Start of Entries provided

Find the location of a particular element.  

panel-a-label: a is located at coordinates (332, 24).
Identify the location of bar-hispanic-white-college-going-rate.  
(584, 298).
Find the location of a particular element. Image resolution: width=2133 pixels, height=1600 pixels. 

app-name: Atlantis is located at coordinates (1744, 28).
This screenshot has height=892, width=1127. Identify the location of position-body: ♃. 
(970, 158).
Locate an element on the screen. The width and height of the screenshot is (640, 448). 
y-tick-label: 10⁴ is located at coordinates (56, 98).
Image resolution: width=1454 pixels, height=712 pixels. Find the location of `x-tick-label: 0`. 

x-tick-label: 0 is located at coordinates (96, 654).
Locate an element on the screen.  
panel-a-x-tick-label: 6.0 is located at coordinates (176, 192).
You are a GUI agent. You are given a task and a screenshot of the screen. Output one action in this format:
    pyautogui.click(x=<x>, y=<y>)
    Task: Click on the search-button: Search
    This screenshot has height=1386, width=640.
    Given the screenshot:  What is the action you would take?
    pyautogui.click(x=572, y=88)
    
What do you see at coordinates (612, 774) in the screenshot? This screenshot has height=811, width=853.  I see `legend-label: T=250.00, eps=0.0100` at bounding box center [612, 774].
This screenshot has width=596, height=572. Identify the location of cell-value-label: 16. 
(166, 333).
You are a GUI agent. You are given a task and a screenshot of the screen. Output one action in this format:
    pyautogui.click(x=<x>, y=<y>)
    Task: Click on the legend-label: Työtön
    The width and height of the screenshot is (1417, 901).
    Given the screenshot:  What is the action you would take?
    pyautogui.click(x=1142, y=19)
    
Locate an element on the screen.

End of Entries provided

Requirement | Copy everything from the line containing "Locate an element on the screen. The" down to the line containing "y-tick-label: 10⁴ is", swapping "element" for "item" and keeping the rest unchanged.

Output for this task |
Locate an item on the screen. The width and height of the screenshot is (640, 448). 
y-tick-label: 10⁴ is located at coordinates (56, 98).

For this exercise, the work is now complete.